→ DATA IN THIS EXERCISE
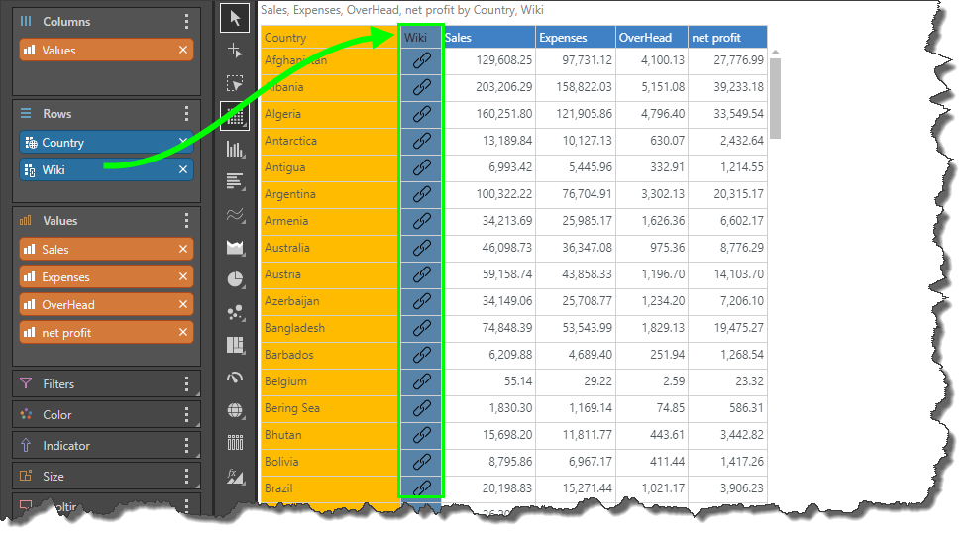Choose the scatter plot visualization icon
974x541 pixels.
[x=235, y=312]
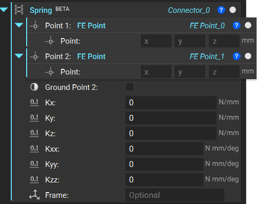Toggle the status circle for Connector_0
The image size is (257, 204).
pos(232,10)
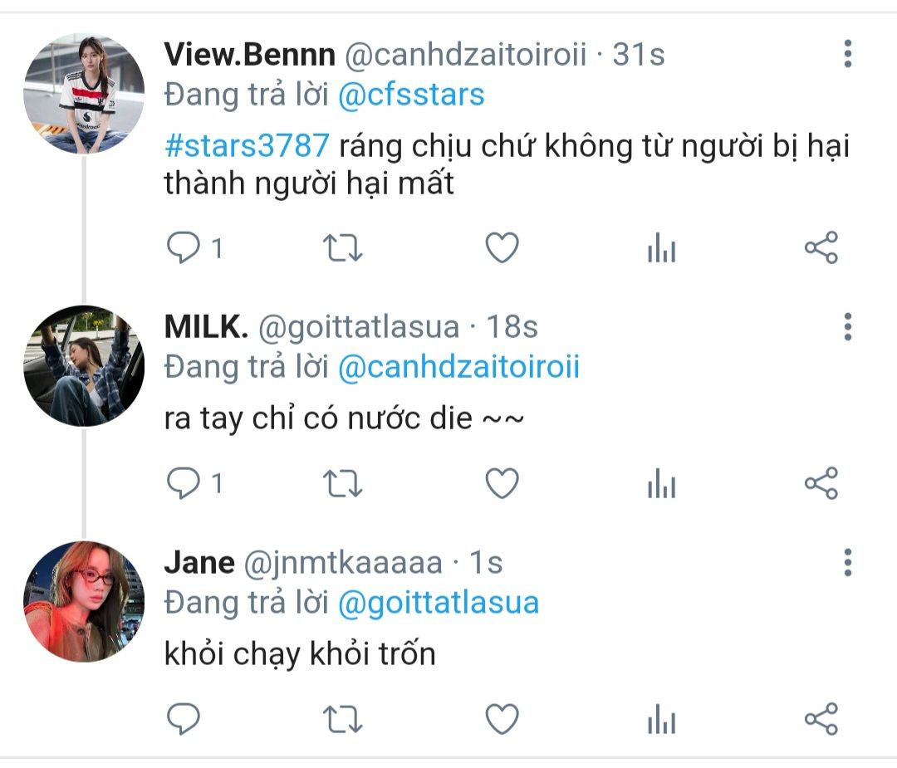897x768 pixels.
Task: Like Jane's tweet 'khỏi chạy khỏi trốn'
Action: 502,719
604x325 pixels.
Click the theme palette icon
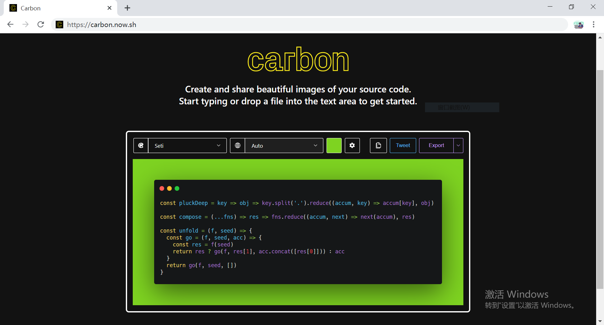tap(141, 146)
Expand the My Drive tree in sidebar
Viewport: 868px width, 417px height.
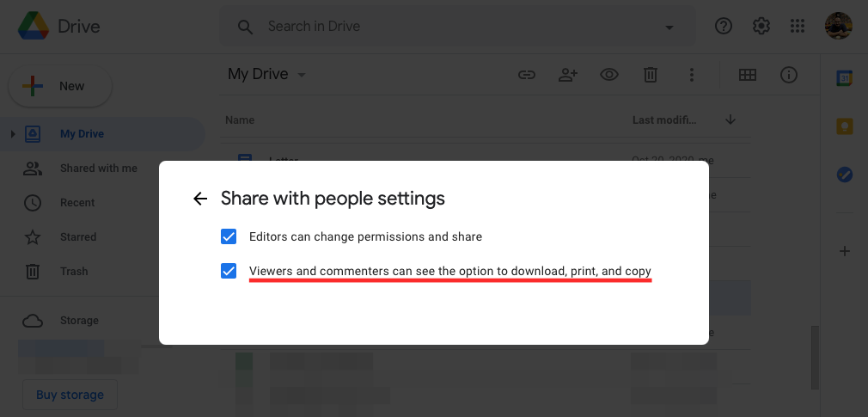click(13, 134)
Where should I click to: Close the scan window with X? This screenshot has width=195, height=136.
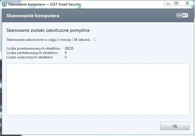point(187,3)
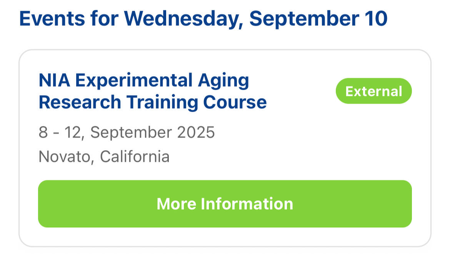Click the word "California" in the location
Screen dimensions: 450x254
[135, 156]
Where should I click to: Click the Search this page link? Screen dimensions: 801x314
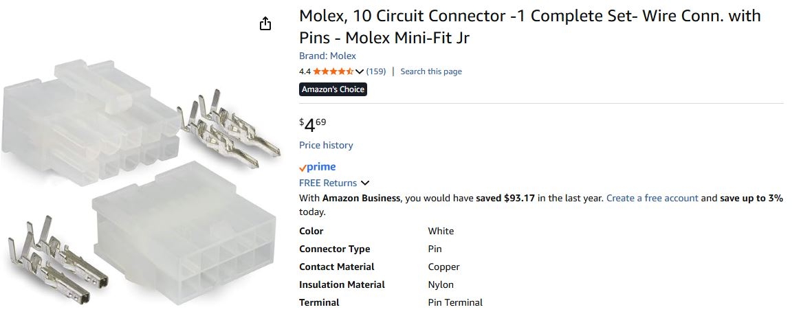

→ EXERCISE DETAILS
I need the lines from the one holding "Click the theme palette icon" through the last line of the entries set down exactly, with every picture left out.

→ EXERCISE RESULT
Click the theme palette icon
tap(141, 146)
Expand the My Drive tree in sidebar
Viewport: 868px width, 417px height.
click(13, 134)
Where should I click to: Close the scan window with X? This screenshot has width=195, height=136.
point(187,3)
Click the word "California" in the location
Screen dimensions: 450x254
[135, 156]
Where should I click to: Click the Search this page link? Screen dimensions: 801x314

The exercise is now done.